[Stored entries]

• • • • • • •

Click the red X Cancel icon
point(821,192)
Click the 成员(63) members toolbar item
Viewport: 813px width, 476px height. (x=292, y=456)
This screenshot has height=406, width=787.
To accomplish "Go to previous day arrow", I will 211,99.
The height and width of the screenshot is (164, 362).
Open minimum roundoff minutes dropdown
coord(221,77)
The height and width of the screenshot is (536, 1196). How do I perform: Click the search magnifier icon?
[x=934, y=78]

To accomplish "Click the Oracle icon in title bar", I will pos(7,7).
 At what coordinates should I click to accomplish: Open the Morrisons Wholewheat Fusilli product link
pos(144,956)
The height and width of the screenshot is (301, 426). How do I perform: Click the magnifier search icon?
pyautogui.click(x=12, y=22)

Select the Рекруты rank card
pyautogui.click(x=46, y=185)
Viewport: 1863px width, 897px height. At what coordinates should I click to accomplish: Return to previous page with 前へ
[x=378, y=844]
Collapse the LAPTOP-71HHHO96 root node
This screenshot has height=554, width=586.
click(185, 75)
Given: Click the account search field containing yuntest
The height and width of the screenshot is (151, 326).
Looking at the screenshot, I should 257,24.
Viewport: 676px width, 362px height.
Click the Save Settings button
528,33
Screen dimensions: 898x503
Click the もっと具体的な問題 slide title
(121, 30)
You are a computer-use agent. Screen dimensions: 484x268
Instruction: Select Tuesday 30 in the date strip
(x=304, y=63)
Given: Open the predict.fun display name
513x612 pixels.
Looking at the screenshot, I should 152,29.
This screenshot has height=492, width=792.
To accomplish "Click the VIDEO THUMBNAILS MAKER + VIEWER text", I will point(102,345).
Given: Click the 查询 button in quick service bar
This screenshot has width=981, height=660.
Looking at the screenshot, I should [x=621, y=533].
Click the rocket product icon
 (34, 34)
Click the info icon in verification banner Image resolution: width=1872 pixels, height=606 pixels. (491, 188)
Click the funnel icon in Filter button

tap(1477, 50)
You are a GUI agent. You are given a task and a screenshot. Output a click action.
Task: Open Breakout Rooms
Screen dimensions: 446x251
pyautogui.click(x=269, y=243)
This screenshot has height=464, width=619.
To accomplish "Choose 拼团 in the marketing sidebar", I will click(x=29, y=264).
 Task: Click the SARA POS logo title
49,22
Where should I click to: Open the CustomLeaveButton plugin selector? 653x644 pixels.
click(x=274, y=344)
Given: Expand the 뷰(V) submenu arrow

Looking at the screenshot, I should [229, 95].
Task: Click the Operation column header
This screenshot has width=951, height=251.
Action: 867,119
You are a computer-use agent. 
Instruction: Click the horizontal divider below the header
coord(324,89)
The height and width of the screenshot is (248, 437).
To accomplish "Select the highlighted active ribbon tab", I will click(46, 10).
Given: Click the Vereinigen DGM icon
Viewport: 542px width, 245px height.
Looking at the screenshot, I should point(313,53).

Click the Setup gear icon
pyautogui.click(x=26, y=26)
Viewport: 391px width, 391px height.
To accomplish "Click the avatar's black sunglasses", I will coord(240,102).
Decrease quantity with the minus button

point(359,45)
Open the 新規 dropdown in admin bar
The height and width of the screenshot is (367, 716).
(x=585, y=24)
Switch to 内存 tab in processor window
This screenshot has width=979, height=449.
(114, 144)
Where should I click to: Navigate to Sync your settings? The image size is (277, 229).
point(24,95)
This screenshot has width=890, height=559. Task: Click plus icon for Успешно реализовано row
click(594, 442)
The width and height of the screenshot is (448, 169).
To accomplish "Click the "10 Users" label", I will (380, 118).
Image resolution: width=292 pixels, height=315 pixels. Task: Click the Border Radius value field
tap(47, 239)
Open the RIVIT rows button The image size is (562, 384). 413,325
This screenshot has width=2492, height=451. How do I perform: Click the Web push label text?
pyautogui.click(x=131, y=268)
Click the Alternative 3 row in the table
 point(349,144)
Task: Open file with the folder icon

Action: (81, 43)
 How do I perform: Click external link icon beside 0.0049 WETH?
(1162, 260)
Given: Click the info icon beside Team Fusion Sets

• • • • • • •

Which lines run from the one containing "Task: Click the SARA POS logo title" to the final line of the entries? Return those lines exactly, and only those.

== REPLY ==
 Task: Click the SARA POS logo title
49,22
Where should I click to: Open the CustomLeaveButton plugin selector? 653x644 pixels.
click(x=274, y=344)
Given: Expand the 뷰(V) submenu arrow

Looking at the screenshot, I should [229, 95].
Task: Click the Operation column header
This screenshot has width=951, height=251.
Action: 867,119
You are a computer-use agent. 
Instruction: Click the horizontal divider below the header
coord(324,89)
The height and width of the screenshot is (248, 437).
To accomplish "Select the highlighted active ribbon tab", I will click(46, 10).
Given: Click the Vereinigen DGM icon
Viewport: 542px width, 245px height.
Looking at the screenshot, I should point(313,53).

Click the Setup gear icon
pyautogui.click(x=26, y=26)
Viewport: 391px width, 391px height.
To accomplish "Click the avatar's black sunglasses", I will coord(240,102).
Decrease quantity with the minus button

point(359,45)
Open the 新規 dropdown in admin bar
The height and width of the screenshot is (367, 716).
(x=585, y=24)
Switch to 内存 tab in processor window
This screenshot has width=979, height=449.
(114, 144)
Where should I click to: Navigate to Sync your settings? The image size is (277, 229).
point(24,95)
This screenshot has width=890, height=559. Task: Click plus icon for Успешно реализовано row
click(594, 442)
The width and height of the screenshot is (448, 169).
To accomplish "Click the "10 Users" label", I will (380, 118).
Image resolution: width=292 pixels, height=315 pixels. Task: Click the Border Radius value field
tap(47, 239)
Open the RIVIT rows button The image size is (562, 384). 413,325
This screenshot has width=2492, height=451. How do I perform: Click the Web push label text?
pyautogui.click(x=131, y=268)
Click the Alternative 3 row in the table
 point(349,144)
Task: Open file with the folder icon

Action: (81, 43)
 How do I perform: Click external link icon beside 0.0049 WETH?
(1162, 260)
Given: Click the info icon beside Team Fusion Sets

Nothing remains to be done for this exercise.